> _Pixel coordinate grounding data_
┄┄┄┄┄┄┄┄┄┄

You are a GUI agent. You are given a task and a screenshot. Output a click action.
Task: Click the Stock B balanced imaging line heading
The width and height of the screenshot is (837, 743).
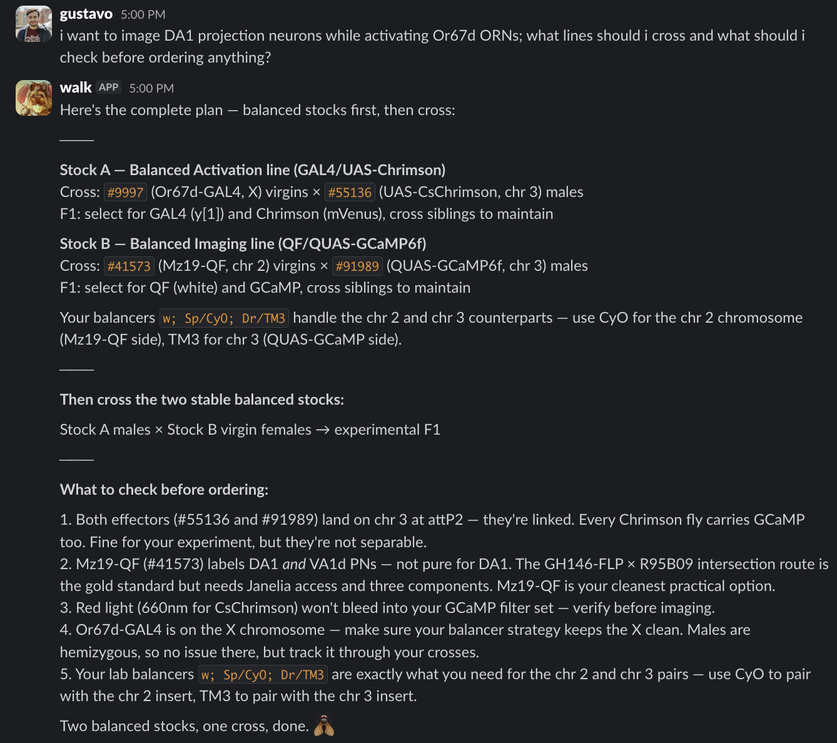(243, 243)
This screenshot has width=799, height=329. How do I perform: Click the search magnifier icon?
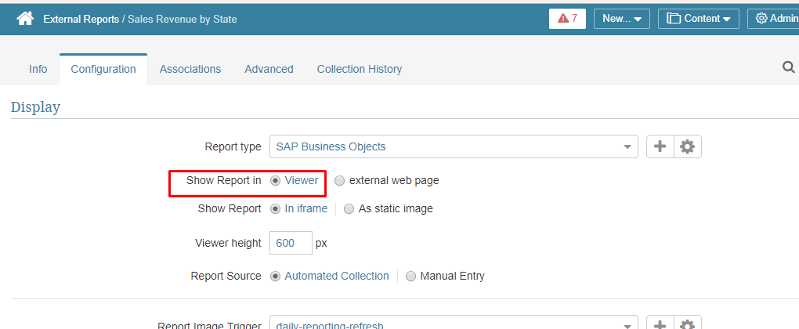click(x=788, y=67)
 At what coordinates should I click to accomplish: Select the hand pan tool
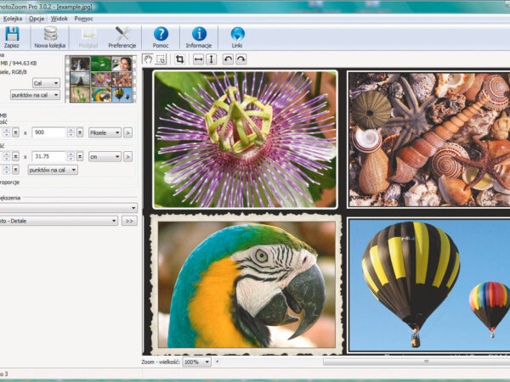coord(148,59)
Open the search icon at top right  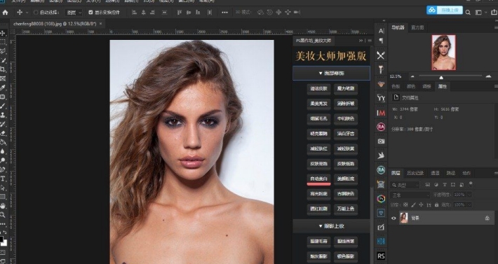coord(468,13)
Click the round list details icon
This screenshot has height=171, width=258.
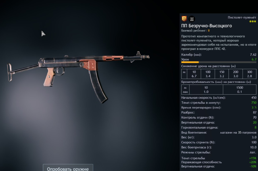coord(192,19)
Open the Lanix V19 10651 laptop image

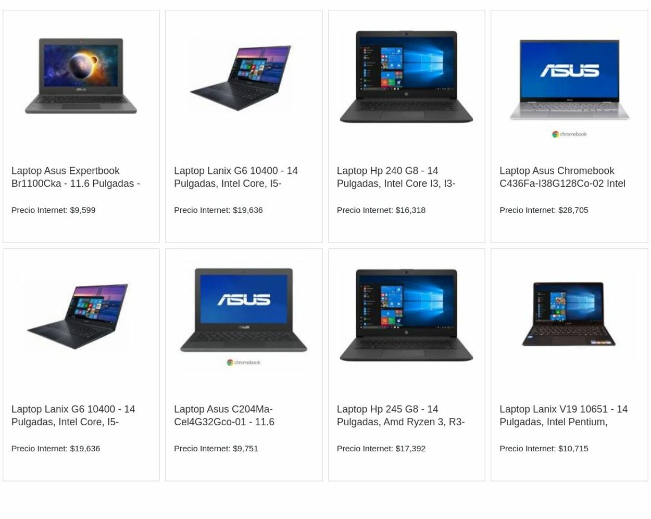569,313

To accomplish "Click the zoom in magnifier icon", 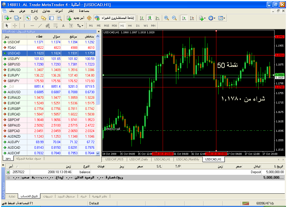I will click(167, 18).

┄┄┄┄┄┄┄┄┄┄

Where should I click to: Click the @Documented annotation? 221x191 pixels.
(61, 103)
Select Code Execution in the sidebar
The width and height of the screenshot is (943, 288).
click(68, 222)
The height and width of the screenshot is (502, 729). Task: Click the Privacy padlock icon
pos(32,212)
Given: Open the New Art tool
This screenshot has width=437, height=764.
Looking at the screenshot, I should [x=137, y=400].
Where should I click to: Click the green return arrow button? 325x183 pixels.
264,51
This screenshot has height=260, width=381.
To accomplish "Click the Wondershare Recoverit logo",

┄┄┄┄┄┄┄┄┄┄

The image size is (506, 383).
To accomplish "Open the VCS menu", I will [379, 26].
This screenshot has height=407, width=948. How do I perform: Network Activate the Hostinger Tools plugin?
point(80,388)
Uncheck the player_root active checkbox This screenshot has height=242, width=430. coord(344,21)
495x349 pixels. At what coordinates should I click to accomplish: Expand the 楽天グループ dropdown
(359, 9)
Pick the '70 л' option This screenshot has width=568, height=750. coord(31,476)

┄┄┄┄┄┄┄┄┄┄

> _PROBLEM REQUIREMENTS_
All lines above from the one with "Select Code Execution in the sidebar" to the one with "Given: Open the New Art tool", inclusive, should be copied exactly, and no other lines.

> _TASK SOLUTION_
Select Code Execution in the sidebar
The width and height of the screenshot is (943, 288).
click(68, 222)
The height and width of the screenshot is (502, 729). Task: Click the Privacy padlock icon
pos(32,212)
Given: Open the New Art tool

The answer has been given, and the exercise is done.